The Sabre is operated via a control panel, a camera and a monitor, which allows troops to fight at a distance of up to 500 meters from the installation, "thereby saving the life of the operator," according to the AFU StratCom Telegram channel.

"The combat platform can be installed both stationary at checkpoints and at the border and other areas, including for shooting down low-flying enemy drones. Any light anti-personnel or anti-tank weapon, such as a Kalashnikov machine gun, can be installed on the platform."

The Sabre automated remote-controlled fire complex. (AFU StratCom Telegram)

The Russians lost another M-35M helicopter, this time in a non-combat situation, the Russian Helicopterpilot Telegram channel reported.

"The hardest thing is to worry about a non-combat loss. It’s like we all understand what time we fly and when guys die from an enemy missile, this is one thing. When the causes of the catastrophe are different, then everything is experienced differently. This is the technique, this is the weather, this is the pilot's error. There can be many reasons. The profession of a pilot is always a risk. To the guys of eternal flight …"

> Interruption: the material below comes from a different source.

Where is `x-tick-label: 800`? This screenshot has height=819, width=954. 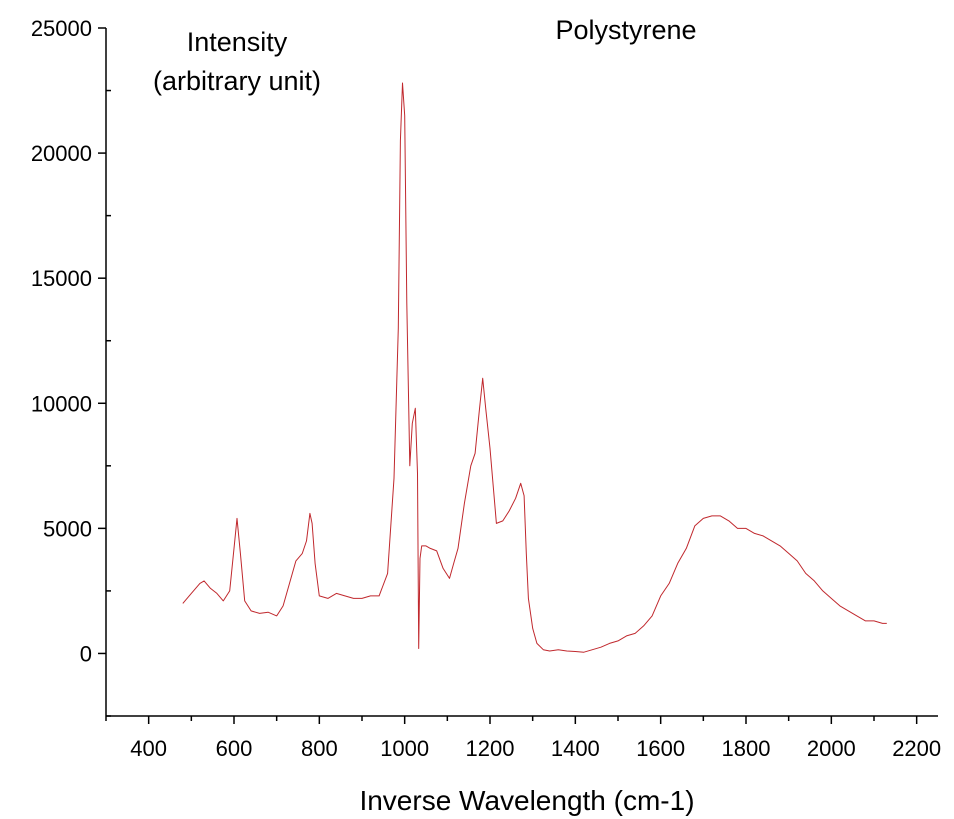
x-tick-label: 800 is located at coordinates (320, 748).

A Russian soldier barely survived after his position was hit by a Ukrainian drone-dropped munition.

Ukraine's 59th Brigade destroyed a Russian T-72B tank with an anti-tank guided missile, the Ukraine Weapons Tracker OSINT group said in a video it posted.

But Ukrainian armor has been hit hard as well, as you can see in this video taken in Bakhmut.

We told you about how Ukrainian tank trainees in Poland managed to pop the turret off a tank. In Russia, it appears the crew of the 5P85SE2 Transporter Erector Launcher (TEL) managed to flip it over on a highway near Tula.

And finally, American pizza delivery companies have nothing on the folks who delivered the pie seen here being devoured by a Ukrainian soldier on a destroyed Russian tank.

That's it for now. We'll update this story when we have more news to report about Ukraine.